Inter partes review is a proceeding in which the PTAB reviews the validity of claims in a patent. In denying Afinia’s requests, the PTAB reasoned that Afinia “has not demonstrated a reasonable likelihood of prevailing,” with respect to any of the challenged claims, in the Stratasys patents. This decision is particularly notable in that, based on current PTAB statistics (published by the USPTO), the PTAB denies only about one of four inter partes review requests.

“We are very pleased with the U.S. Patent Trial and Appeal Board’s decision,” said Soonhee Jang, Stratasys Vice President and Chief IP Counsel. “These dismissals are evidence of the strength of our patent portfolio.”

These same three patents are asserted by Stratasys in the case of Stratasys, Inc. v. Microboards Technology, LLC dba Afinia, pending in the United States District Court for the District of Minnesota where Stratasys continues to pursue a relief from the court involving Afinia’s infringement on threeStratasys patents.

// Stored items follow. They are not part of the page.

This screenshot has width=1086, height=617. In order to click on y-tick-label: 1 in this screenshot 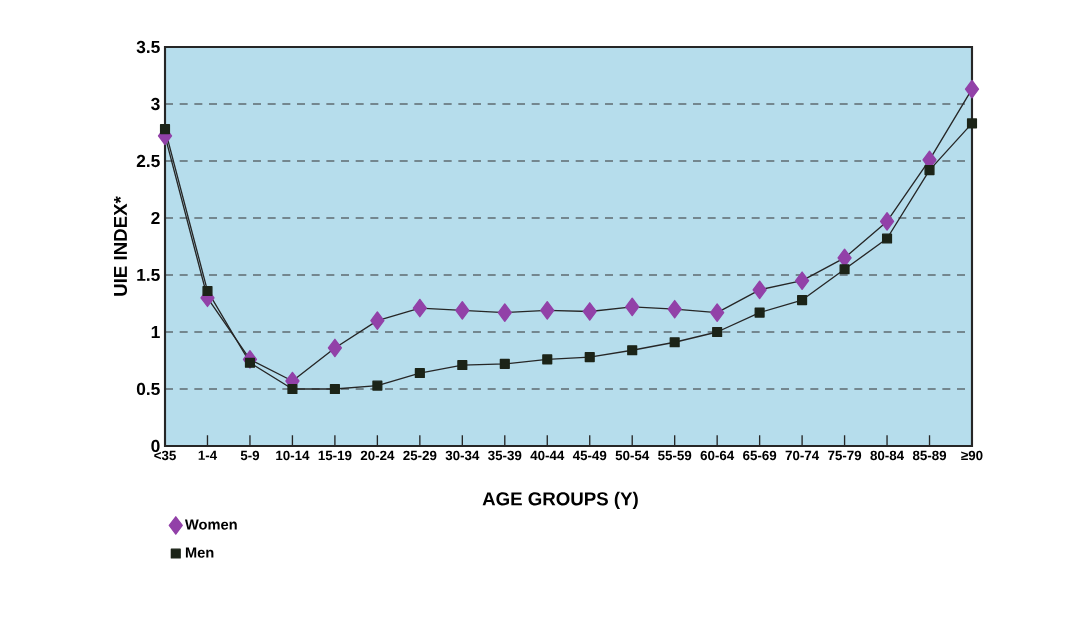, I will do `click(156, 332)`.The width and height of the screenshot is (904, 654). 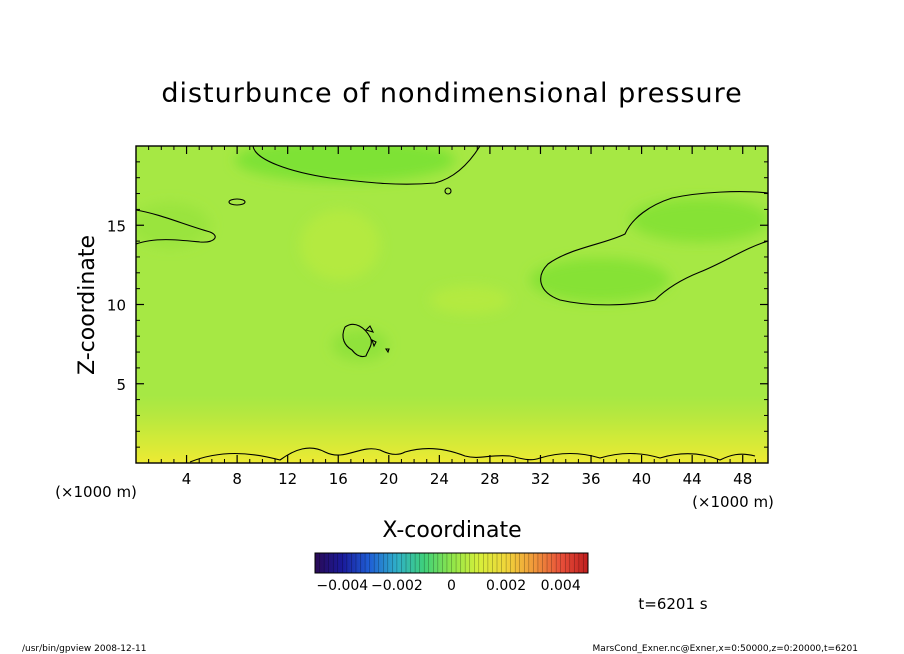 I want to click on x-tick-label: 40, so click(x=642, y=479).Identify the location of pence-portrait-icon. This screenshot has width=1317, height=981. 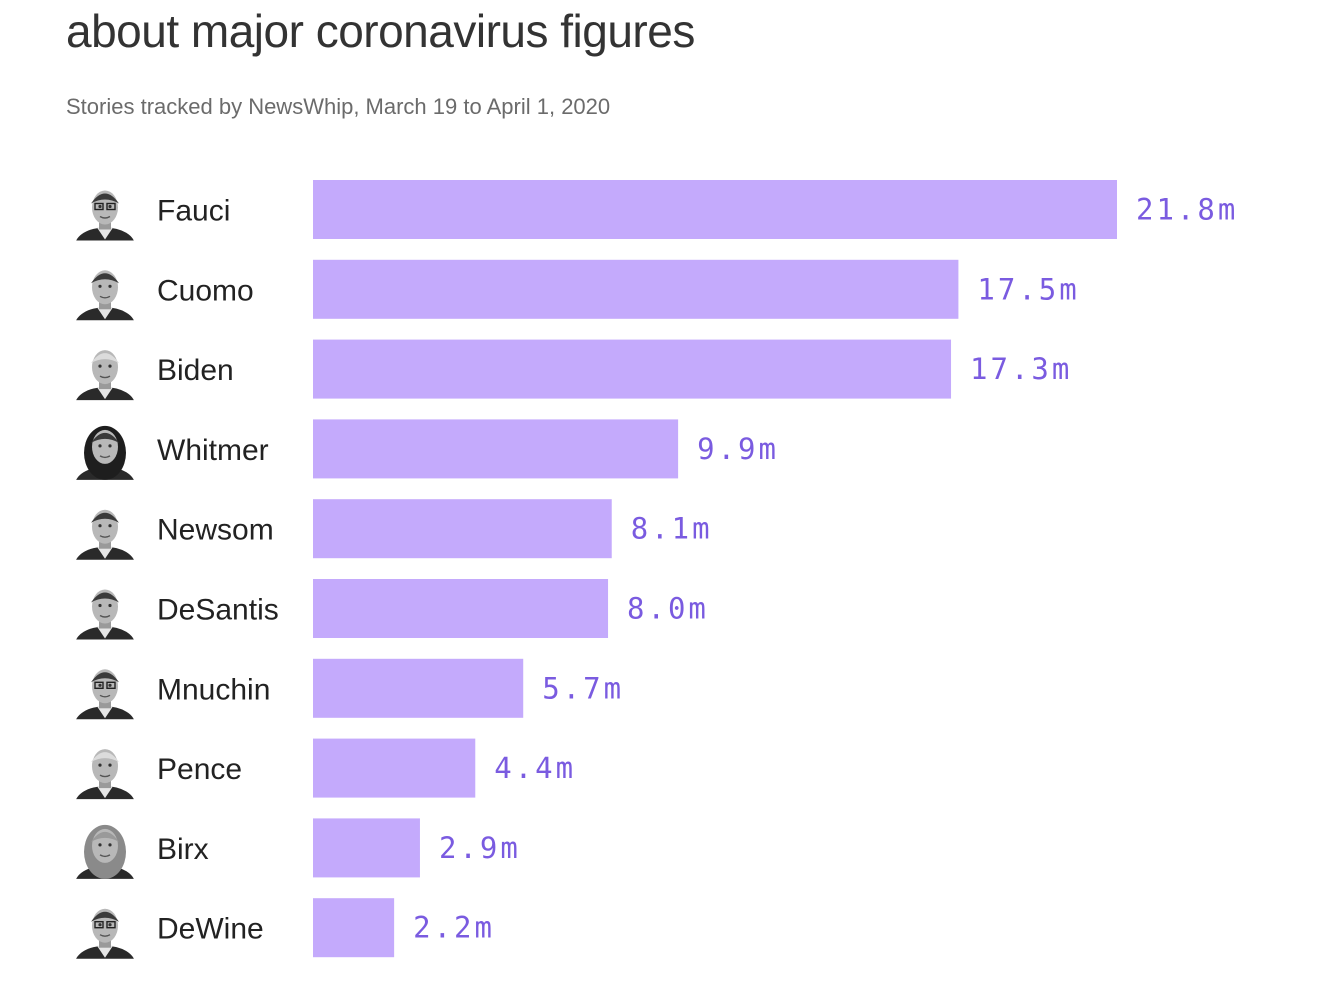
(105, 774).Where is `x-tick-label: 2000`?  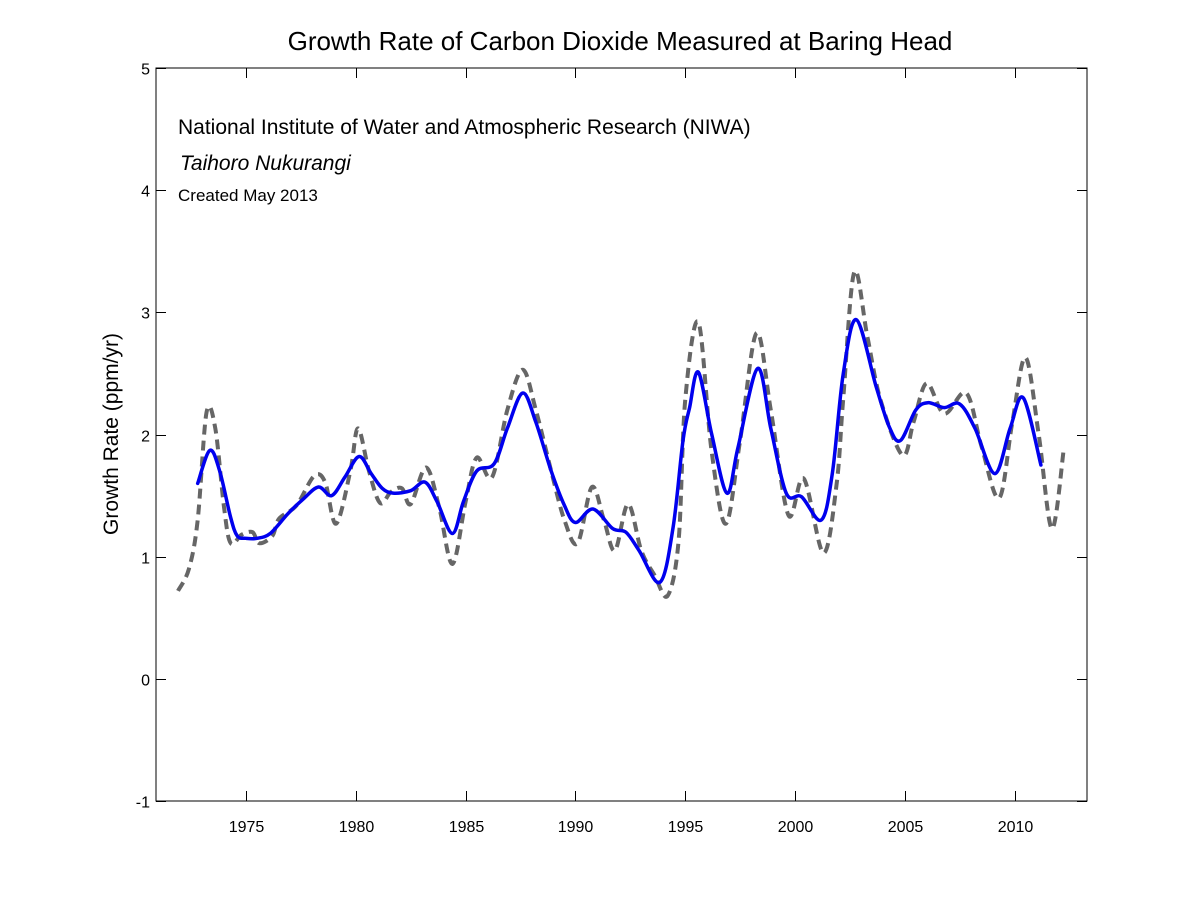
x-tick-label: 2000 is located at coordinates (796, 828).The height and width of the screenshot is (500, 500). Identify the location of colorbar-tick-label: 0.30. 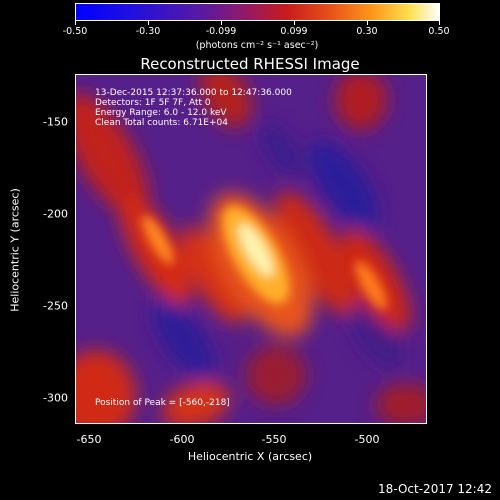
(367, 32).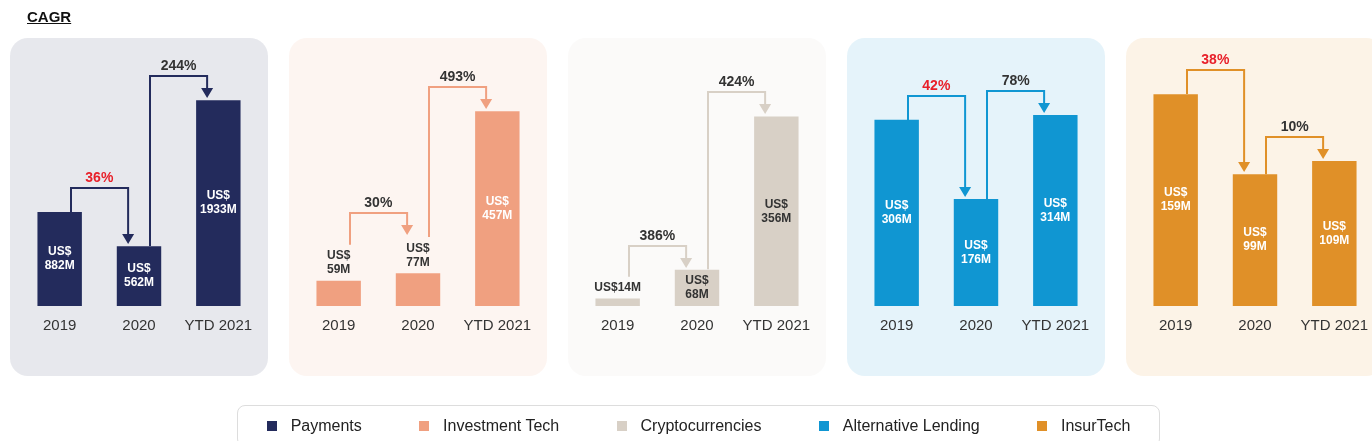 This screenshot has height=441, width=1372. I want to click on data-label: US$ 457M, so click(498, 208).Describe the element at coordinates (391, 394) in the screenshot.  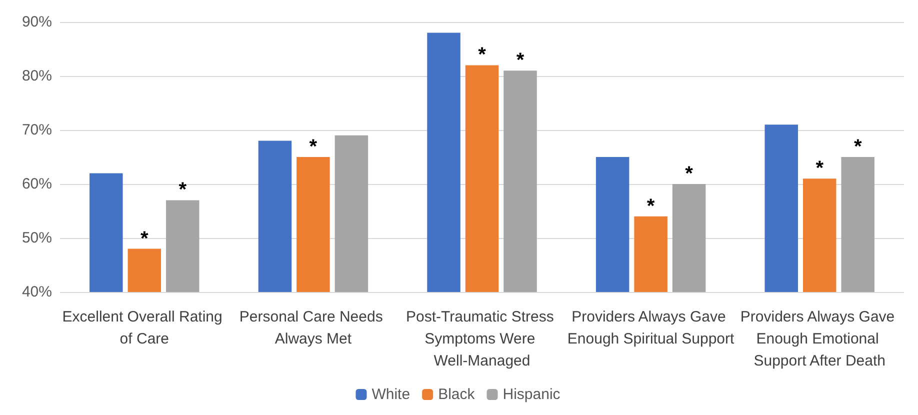
I see `legend-label: White` at that location.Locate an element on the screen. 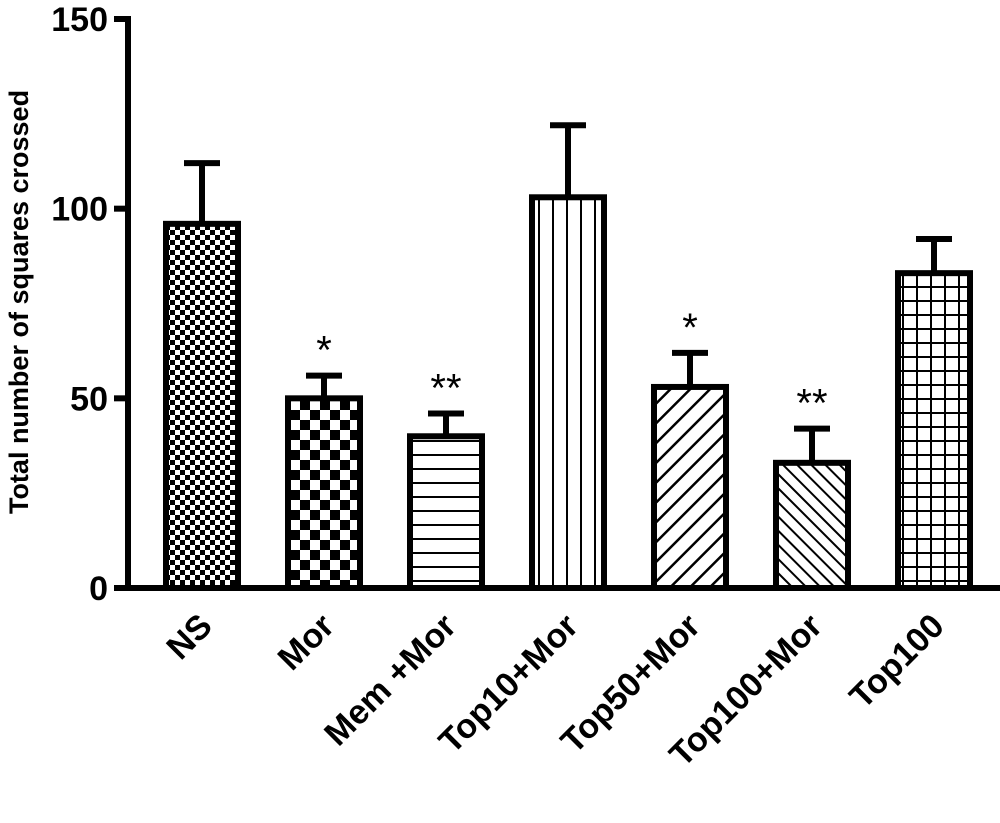  y-axis-title: Total number of squares crossed is located at coordinates (19, 302).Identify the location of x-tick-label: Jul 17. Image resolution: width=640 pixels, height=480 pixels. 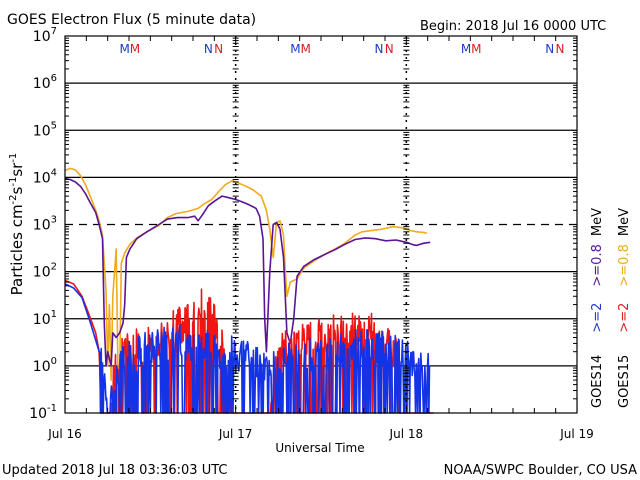
(236, 434).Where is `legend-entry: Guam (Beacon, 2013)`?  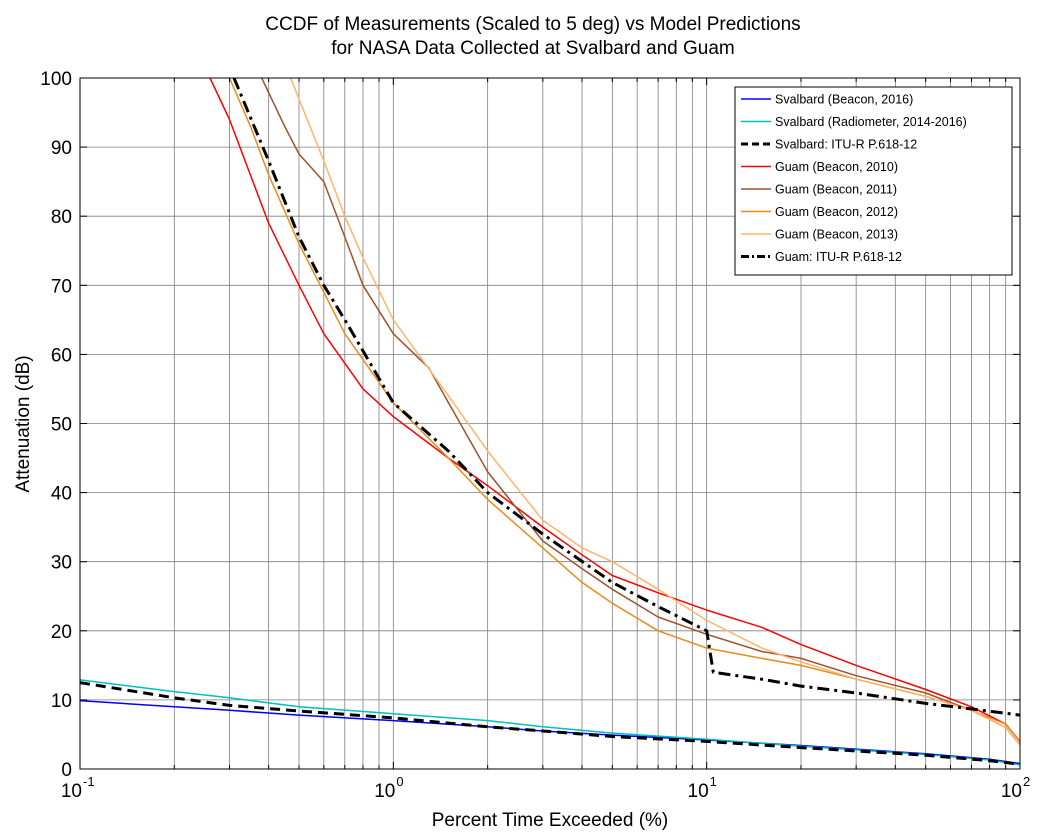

Stratasys Inc.’s co-founder and chief innovation officer, Scott Crump, invented Fused Deposition Modeling (FDM), a technology that prints three dimensional objects from computer models by building them up in layers. Stratasys FDM solutions are the most widely adopted 3D printing solutions in the industry. The company will continue to significantly invest in technology, product and solution development, in order to make 3D printing more accessible and widely adopted by current and future users. (Original Source)

Shares of Stratasys closed yesterday at $36.22 . SSYS has a 1-year high of $130.83 and a 1-year low of $33.85. The stock’s 50-day moving average is $37.92 and its 200-day moving average is $62.10.

On the ratings front, Stratasys has been the subject of a number of recent research reports. In a report issued on June 9, Brean Murray Carret analyst Ananda Baruah maintained a Hold rating on SSYS. Separately, on June 5, FBR’s Ajay Kejriwal resumed coverage with a Hold rating on the stock and has a price target of $42.

According to, which ranks over 7,500 financial analysts and bloggers to gauge the performance of their past recommendations, Ananda Baruah and Ajay Kejriwal have a total average return of -0.2% and -1.1% respectively. Baruah has a success rate of 46.2% and is ranked #2777 out of 3623 analysts, while Kejriwal has a success rate of 59.1% and is ranked #2913.

The street is mostly Neutral on SSYS stock. Out of 12 analysts who cover the stock, 7 suggest a Hold rating and 5 recommend to Buy the stock. The 12-month average price target assigned to the stock is $50.50, which represents a potential upside of 39.4% from where the stock is currently trading.

Stratasys Ltd provides additive manufacturing solutions for the creation of parts used in the processes of designing and manufacturing products and for the direct manufacture of end parts. It offers 3D printers and 3D production systems.